• What the task asks: Before writing anything, find the line that contains "Insert a numbered list", then retype the entries below exactly from their first line through that one, without pictures.

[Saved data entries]
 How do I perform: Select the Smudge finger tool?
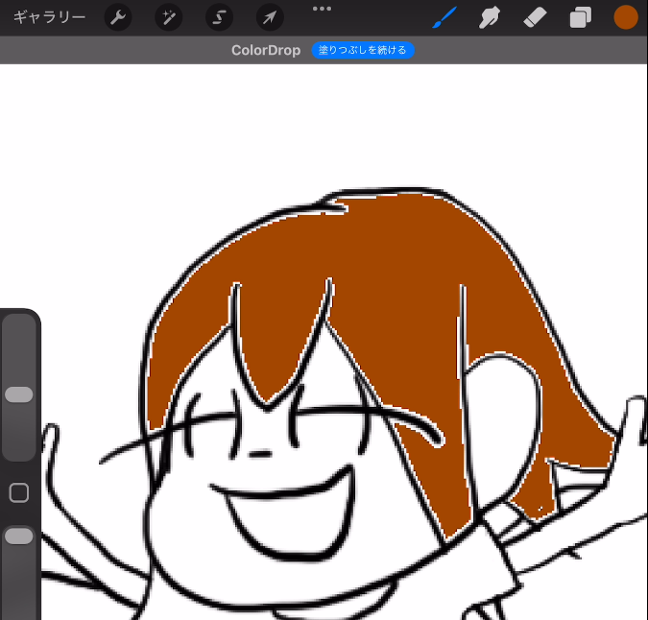coord(491,17)
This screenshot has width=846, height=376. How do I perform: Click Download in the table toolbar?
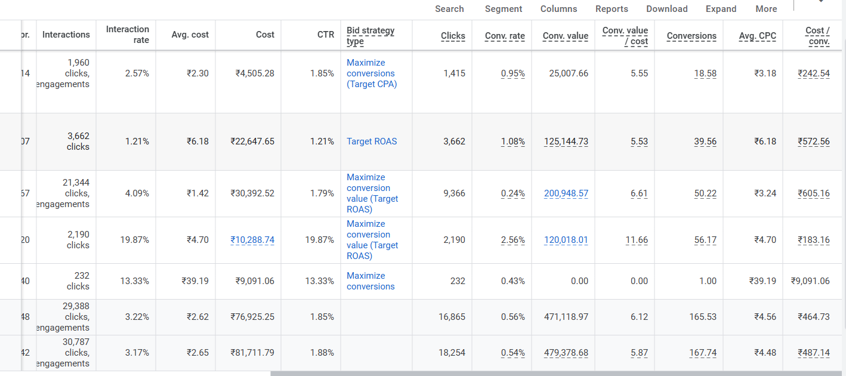[666, 9]
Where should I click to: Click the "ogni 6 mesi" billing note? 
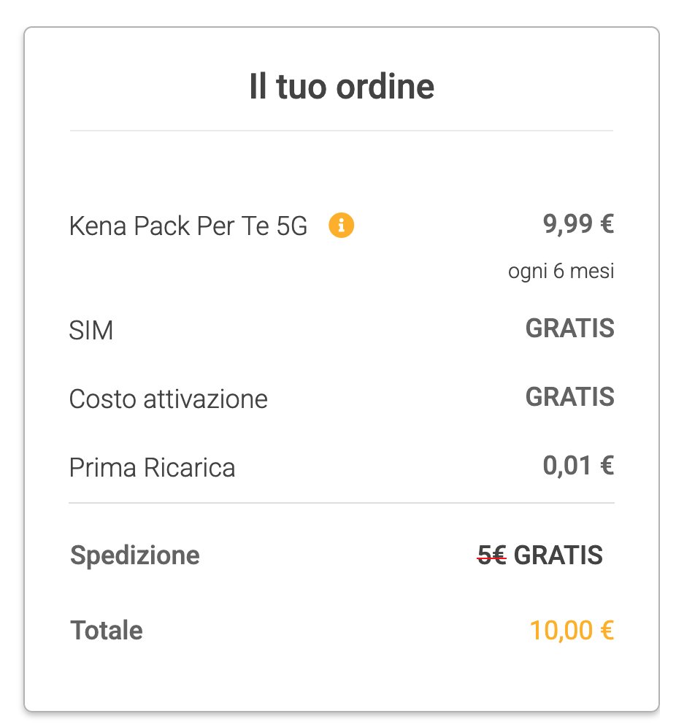(x=561, y=272)
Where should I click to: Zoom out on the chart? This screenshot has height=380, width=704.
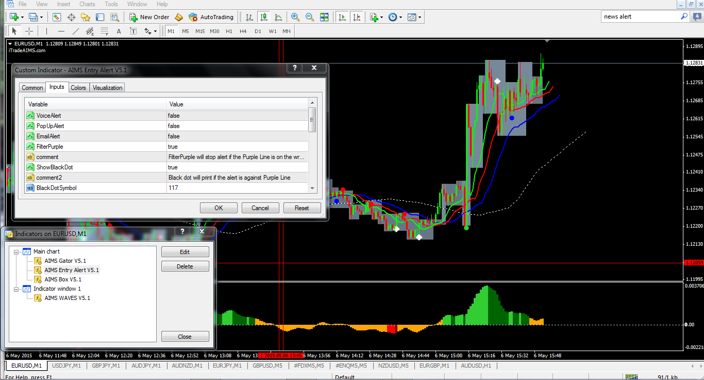coord(310,17)
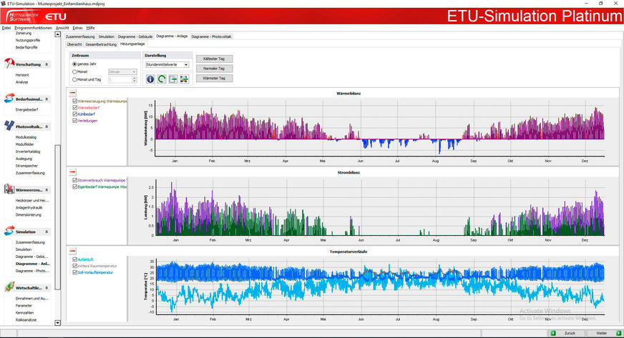Collapse the Temperaturverläufe chart with red minus
Image resolution: width=624 pixels, height=338 pixels.
tap(72, 252)
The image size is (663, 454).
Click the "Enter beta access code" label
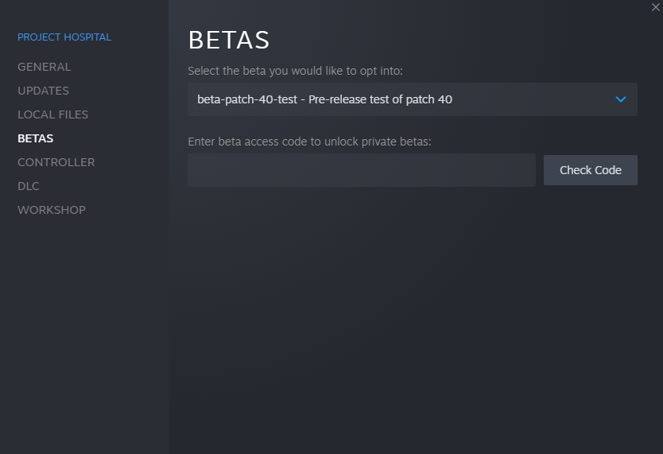[309, 142]
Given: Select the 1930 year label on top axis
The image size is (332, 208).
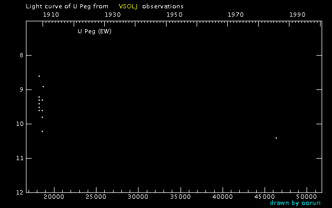Looking at the screenshot, I should [113, 15].
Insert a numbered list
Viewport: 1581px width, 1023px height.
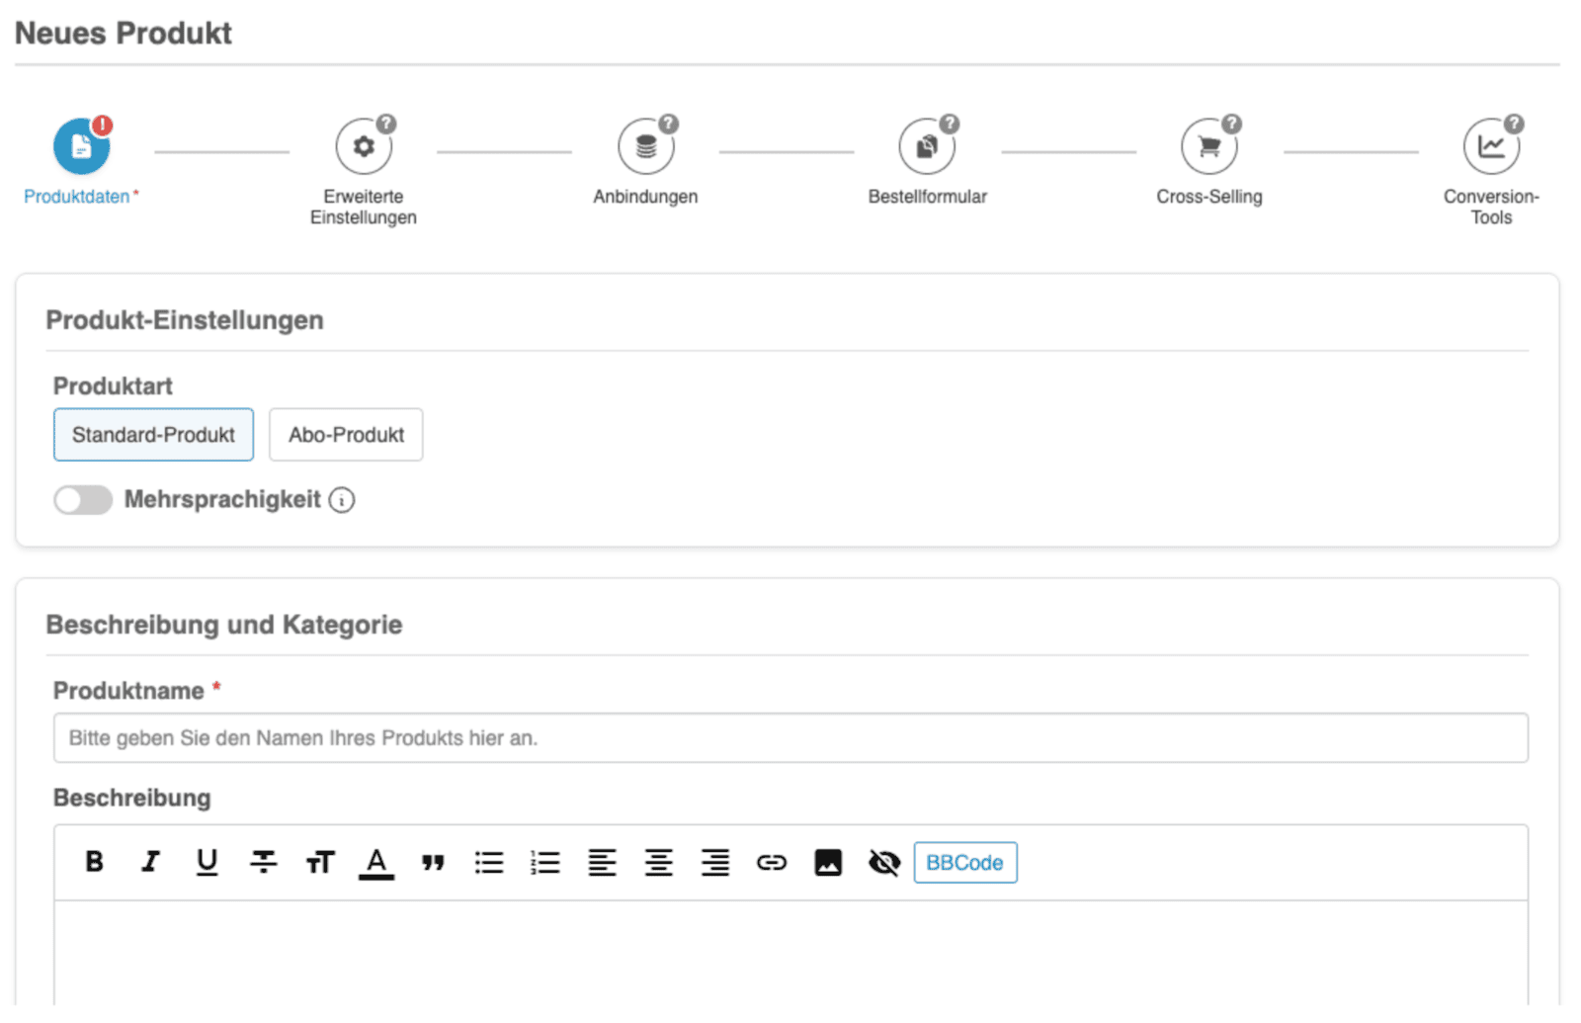tap(545, 862)
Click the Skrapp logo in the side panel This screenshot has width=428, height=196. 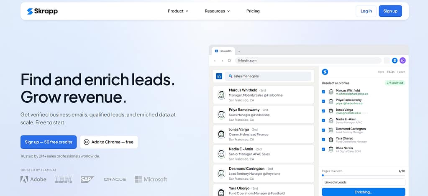[x=325, y=72]
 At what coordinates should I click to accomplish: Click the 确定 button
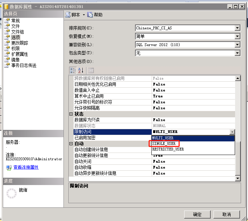pos(197,214)

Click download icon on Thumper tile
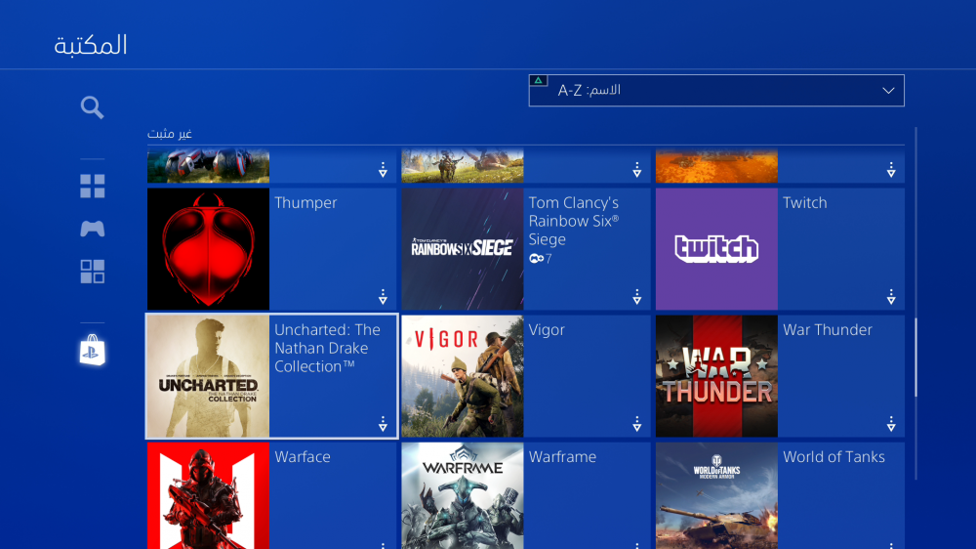[383, 297]
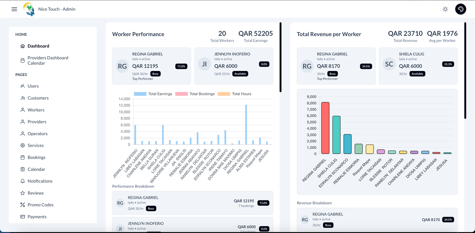
Task: Toggle the light/dark theme sun icon
Action: (445, 9)
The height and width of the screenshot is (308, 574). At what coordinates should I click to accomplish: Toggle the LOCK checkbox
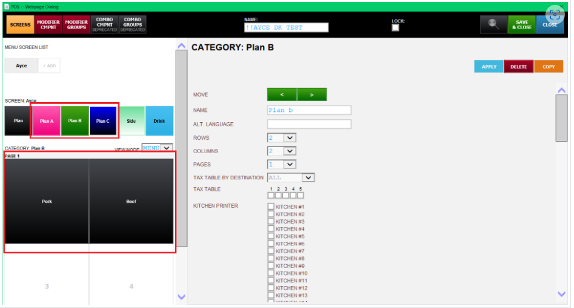(395, 28)
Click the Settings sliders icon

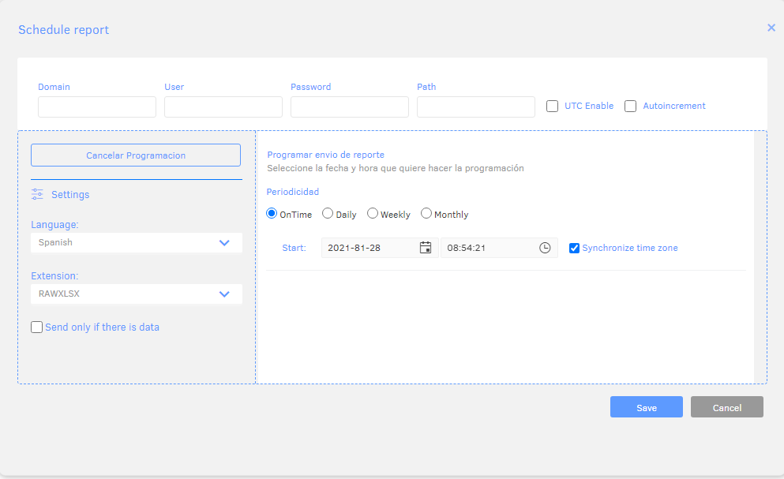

• Completed task:
 How do I perform: Select the Smudge finger tool?
coord(491,17)
This screenshot has width=846, height=376. How do I perform: Click Download in the table toolbar?
[666, 9]
Where should I click to: Click the "ogni 6 mesi" billing note? 
(x=561, y=272)
Where should I click to: Zoom out on the chart? This screenshot has height=380, width=704.
coord(310,17)
Collapse the Temperaturverläufe chart with red minus
Image resolution: width=624 pixels, height=338 pixels.
tap(72, 252)
The image size is (663, 454).
Click the "Enter beta access code" label
[309, 142]
Given: Select the 1930 year label on top axis
The image size is (332, 208).
Looking at the screenshot, I should [113, 15].
Insert a numbered list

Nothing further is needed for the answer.